SAS (derived from a primary tongue SCC) and HSC3 (derived from a lymph node metastasis of tongue SCC) OSCC cells were used in this study. Cells were cultured in Dulbecco's modified Eagle's medium with 10% foetal bovine serum in a humidified 5% CO2 atmosphere at 37 °C.

Construction of the miRNA expression signature of OSCC

MicroRNA expression patterns were evaluated using the TaqMan LDA Human microRNA Panel v2.0 (Applied Biosystems, Foster City, CA, USA). The assay was composed of two steps: (i) generation of cDNA by reverse transcription and (ii) a TaqMan real-time polymerase chain reaction (PCR) assay. A description of the real-time PCR assay and the list of human miRNAs included in the panel can be found on the manufacturer's website (http://www.appliedbiosystems.com). Analysis of relative miRNA expression data was performed using GeneSpring GX software version 7.3.1 (Agilent Technologies, Santa Clara, CA, USA) according to the manufacturer's instructions. A cut-off P-value of less than 0.05 was used to narrow down the candidates after global normalisation of the raw data. After global normalisation, additional normalisation was carried out with RNU48.
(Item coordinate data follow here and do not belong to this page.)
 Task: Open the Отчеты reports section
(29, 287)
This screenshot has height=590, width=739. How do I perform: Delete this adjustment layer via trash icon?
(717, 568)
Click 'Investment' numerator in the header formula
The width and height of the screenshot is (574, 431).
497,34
Quantitative real-time RT-PCR

The procedure for PCR quantification was described previously (Kinoshita et al, 2013; Goto et al, 2014a). Gene-specific PCR products were assayed continuously using a 7300 HT real-time PCR system according to the manufacturer's protocol. The expression levels of miR-26a (Assay ID: 000405) and miR-26b (Assay ID: 000407) were analysed by TaqMan quantitative real-time PCR (TaqMan MicroRNA Assay; Applied Biosystems) and normalised to RNU48. TaqMan probes and primers for TMEM184B (P/N: Hs00202153_m1), CELSR1 (P/N: Hs00947712_m1), JAG1 (P/N: Hs01070032_m1), BID (P/N: Hs00609632_m1), and GUSB (P/N: Hs99999908_m1) as an internal control were obtained from Applied Biosystems (Assay-On-Demand Gene Expression Products).

Transfection with mature miRNAs and small-interfering RNA (siRNA)

The following mature miRNAs species were used in this study: mirVana miRNA mimics for hsa-miR-26a-5p (product ID: PM10249) and hsa-miR-26b-5p (product ID: PM12899; Applied Biosystems). The following siRNAs were used: Stealth Select RNAi siRNA targeting TMEM184B (si-TMEM184B, cat no. HSS119359) and negative control miRNA/SiRNA (P/N: AM17111, Applied Biosystems). Transfection methods were described as previously (Kinoshita et al, 2013; Fukumoto et al, 2014; Nishikawa et al, 2014a).

Cell proliferation, migration, and invasion assays

SAS and HSC3 cells were transfected with 10 nM miRNAs or si-RNA by reverse transfection. Cell proliferation, migration, and invasion assays were performed as described previously (Kinoshita et al, 2013; Fukumoto et al, 2014; Nishikawa et al, 2014b).

Identification of putative target genes regulated by miR-26a/b

Genes regulated by miR-26a/b were obtained from the TargetScan database (http://www.targetscan.org). To investigate the expression status of candidate miR-26a/b target genes in OSCC clinical specimens, we examined gene expression profiles in the Gene Expression Omnibus (GEO) database (Accession Number GSE41613 and GSE42743). The strategy behind this analysis procedure was described previously (Goto et al, 2014b).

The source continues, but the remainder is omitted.